Please make an exact copy of the lines from the one holding "Open the 1TONKIE-LINII layer dropdown" through the end of the data, both ends included, with no pictures.
====== RECORD SET ======
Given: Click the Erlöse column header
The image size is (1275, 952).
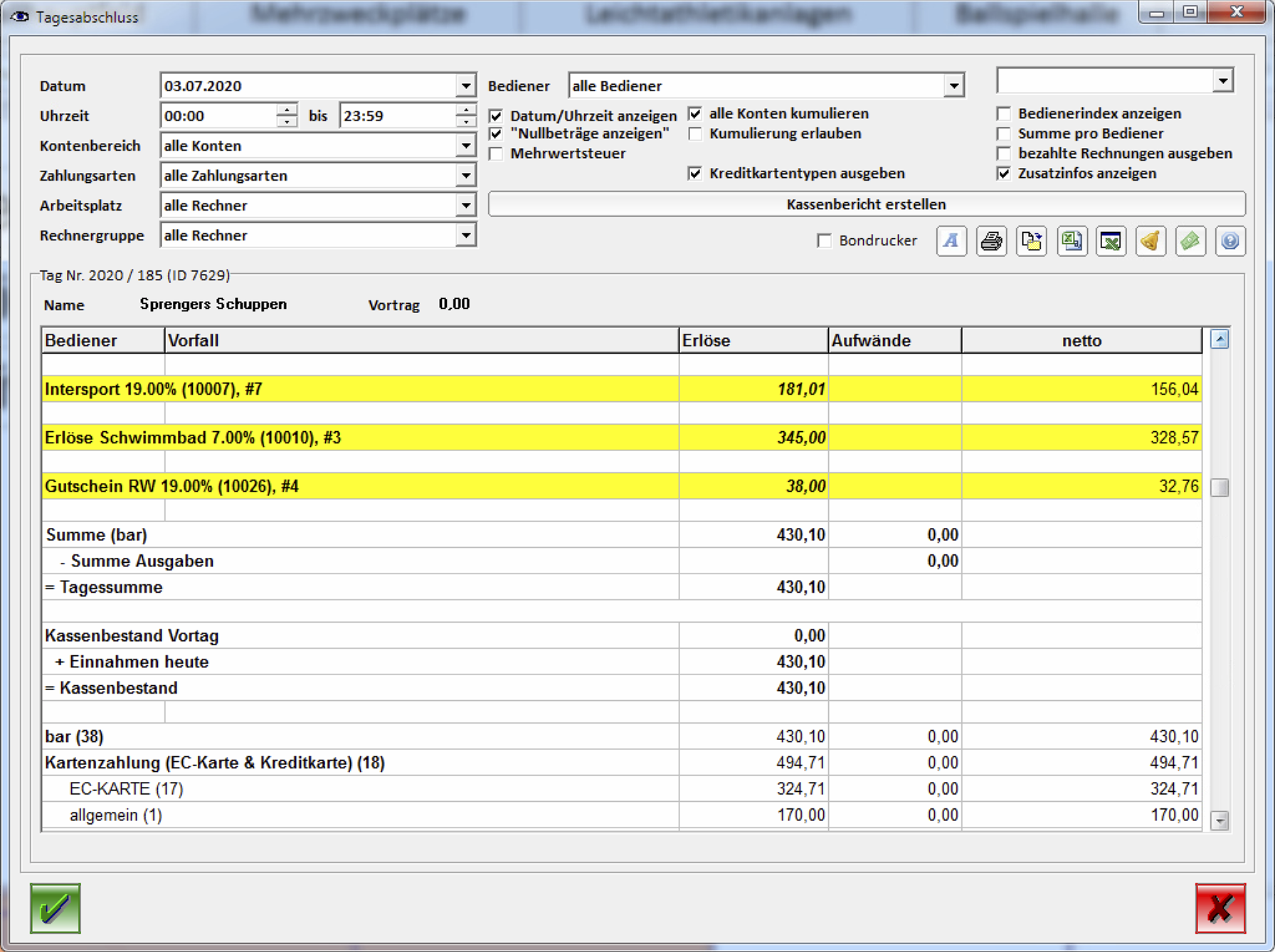Looking at the screenshot, I should 753,341.
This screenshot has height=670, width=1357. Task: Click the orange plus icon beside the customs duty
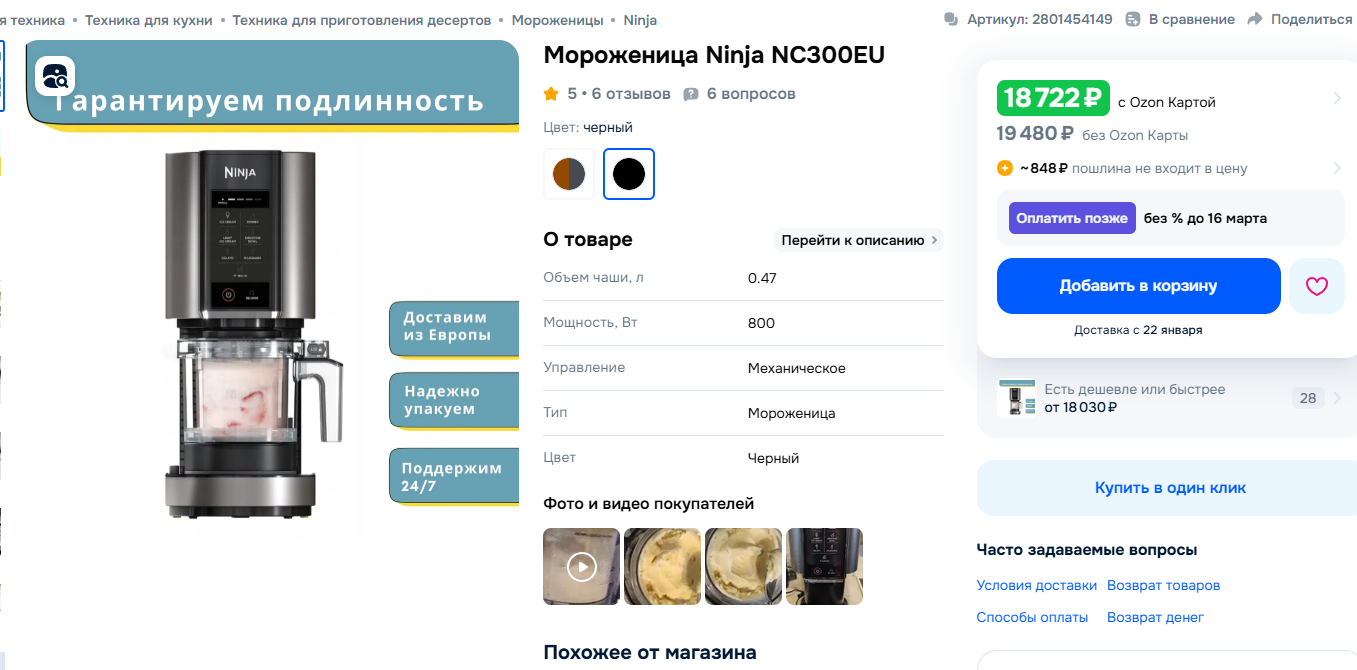(1005, 168)
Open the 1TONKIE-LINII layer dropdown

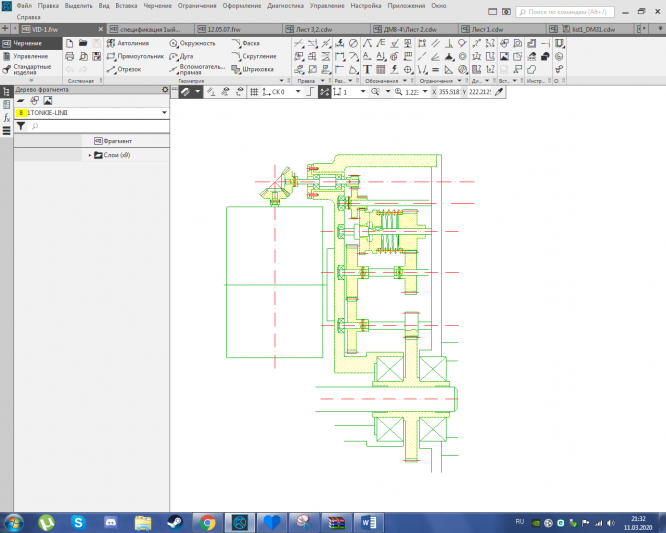click(163, 114)
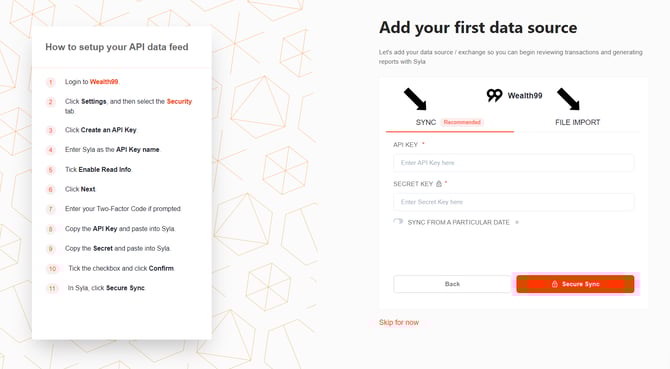
Task: Focus the Secret Key input field
Action: (514, 202)
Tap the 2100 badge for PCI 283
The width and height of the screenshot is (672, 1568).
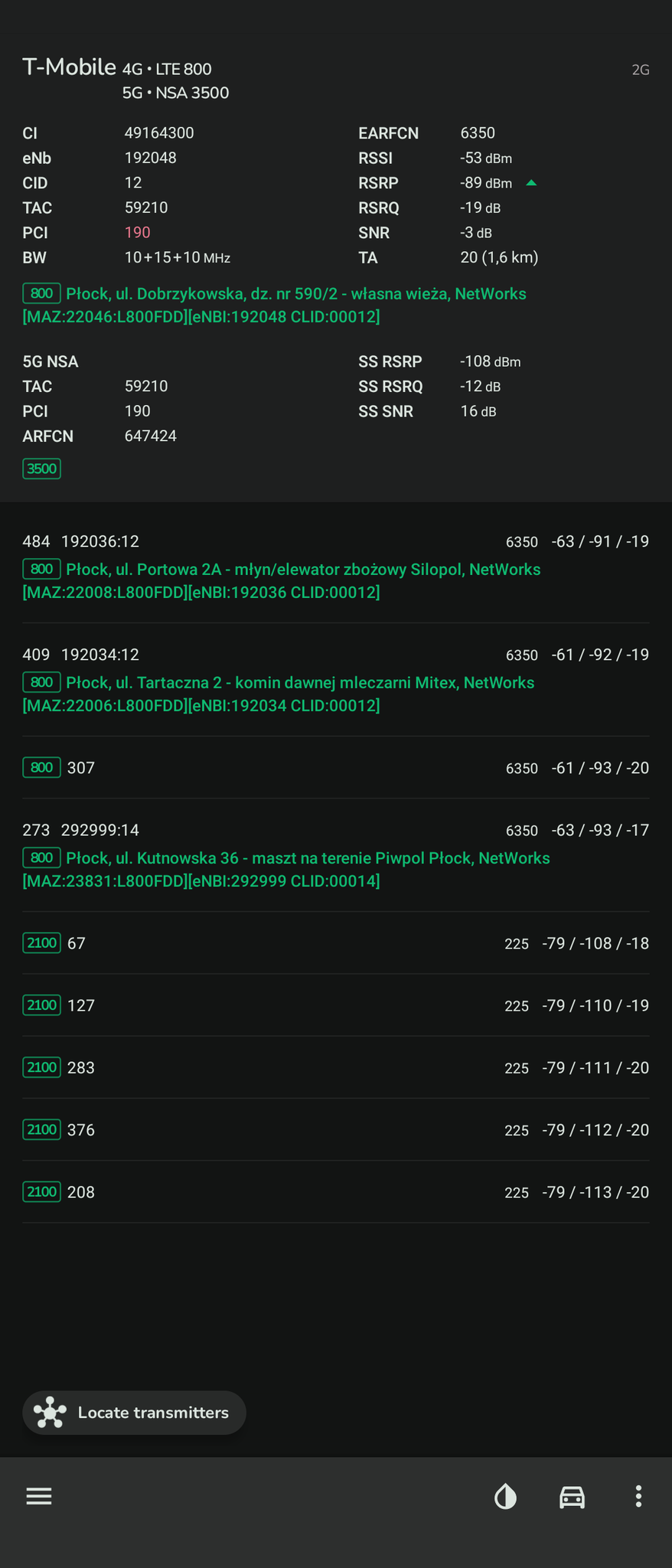41,1067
======
◆ RESPONSE AREA
Open the 1TONKIE-LINII layer dropdown

click(163, 114)
Task: Focus the Secret Key input field
Action: (514, 202)
Tap the 2100 badge for PCI 283
The width and height of the screenshot is (672, 1568).
41,1067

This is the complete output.